GOP leadership is likely breathing a sigh of relief after hearing Sen. Lisa Murkowski (R-AK) is on board with the more controversial provision of their tax reform plan. In an op-ed for the Fairbanks Daily News-Miner, she wrote why she supports the repeal of the Obamacare individual mandate.
I have always supported the freedom to choose. I believe that the federal government should not force anyone to buy something they do not wish to buy in order to avoid being taxed. That is the fundamental reason why I opposed the Affordable Care Act from its inception and also why I cosponsored a bill to repeal the individual mandate tax penalty starting as early as 2013. And that is why I support the repeal of that tax today. (Fairbanks Daily News-Miner)
Sounds reasonable, but her "yes" vote is surprising. After all, Murkowski caused headaches for the Republican leadership earlier this year when she helped derail legislation to repeal Obamacare. Murkowski drew the ire of many conservatives when she, Sen. John McCain (R-AZ) and Sen. Susan Collins (R-ME) sunk the "skinny repeal" of Obamacare in part to protect Planned Parenthood funding.

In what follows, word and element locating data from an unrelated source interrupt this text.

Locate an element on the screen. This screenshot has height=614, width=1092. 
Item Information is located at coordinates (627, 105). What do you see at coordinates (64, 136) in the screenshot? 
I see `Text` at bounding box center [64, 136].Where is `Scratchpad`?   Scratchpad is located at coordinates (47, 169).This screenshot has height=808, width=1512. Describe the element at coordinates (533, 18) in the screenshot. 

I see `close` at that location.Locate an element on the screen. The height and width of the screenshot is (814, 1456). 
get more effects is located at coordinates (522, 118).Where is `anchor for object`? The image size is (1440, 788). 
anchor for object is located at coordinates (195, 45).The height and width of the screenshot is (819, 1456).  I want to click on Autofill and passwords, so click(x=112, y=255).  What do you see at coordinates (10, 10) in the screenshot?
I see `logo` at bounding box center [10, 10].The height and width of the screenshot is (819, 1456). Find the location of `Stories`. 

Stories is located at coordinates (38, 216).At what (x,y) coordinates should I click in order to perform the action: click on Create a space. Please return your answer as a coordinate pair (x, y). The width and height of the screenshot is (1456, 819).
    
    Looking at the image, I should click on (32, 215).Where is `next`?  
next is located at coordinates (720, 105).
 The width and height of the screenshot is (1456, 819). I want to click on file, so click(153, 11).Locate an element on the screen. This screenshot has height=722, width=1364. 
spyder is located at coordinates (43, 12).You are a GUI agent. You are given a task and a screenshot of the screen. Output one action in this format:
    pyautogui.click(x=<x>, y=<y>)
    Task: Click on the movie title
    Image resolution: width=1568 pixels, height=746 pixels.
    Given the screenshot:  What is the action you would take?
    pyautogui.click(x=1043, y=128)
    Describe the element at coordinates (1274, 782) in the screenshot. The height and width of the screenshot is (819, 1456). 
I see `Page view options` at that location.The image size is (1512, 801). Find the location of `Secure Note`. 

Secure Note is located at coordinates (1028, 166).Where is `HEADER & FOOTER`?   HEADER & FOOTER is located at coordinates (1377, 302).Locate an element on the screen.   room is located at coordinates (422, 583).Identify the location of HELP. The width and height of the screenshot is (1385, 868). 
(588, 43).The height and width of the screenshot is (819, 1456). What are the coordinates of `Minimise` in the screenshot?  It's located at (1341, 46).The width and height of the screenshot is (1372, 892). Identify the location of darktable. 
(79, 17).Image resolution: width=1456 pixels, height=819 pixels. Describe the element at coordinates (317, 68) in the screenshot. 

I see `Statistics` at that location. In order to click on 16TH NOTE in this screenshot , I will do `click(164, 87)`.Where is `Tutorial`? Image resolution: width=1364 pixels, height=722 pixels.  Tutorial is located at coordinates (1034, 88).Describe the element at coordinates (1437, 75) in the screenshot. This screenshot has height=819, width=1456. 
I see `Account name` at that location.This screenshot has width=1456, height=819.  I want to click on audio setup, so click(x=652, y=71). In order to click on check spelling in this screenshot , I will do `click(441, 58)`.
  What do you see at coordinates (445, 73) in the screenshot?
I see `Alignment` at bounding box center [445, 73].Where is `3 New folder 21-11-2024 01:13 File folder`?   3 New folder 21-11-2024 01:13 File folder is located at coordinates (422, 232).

"The issue of family planning services, cancer screenings, and women care probably does resonate with us more than it does with our male colleagues, and to me it was so unfair to single out one Medicaid provider and say to women in particular, ‘You can't choose which health care provider you want to go to,'” Collins explained in their joint interview with CNN's Dana Bash.
Murkowski also addressed those prior votes in her op-ed. The skinny repeal bills went "far beyond the fundamental problems presented by the ACA and would have unnecessarily taken away access to care from those who need it most," she argues.
It appears concern for her home state had something to do with her decision on the new Obamacare provision in the tax reform effort. "Alaskans pay the highest price for premiums in the country," she notes.
Tax reform passed in the House and the Senate Finance Committee last week, with a floor vote expected in the next 10 days. One Republican senator, Ron Johnson (WI), is a "no."
Republicans can't afford another defector.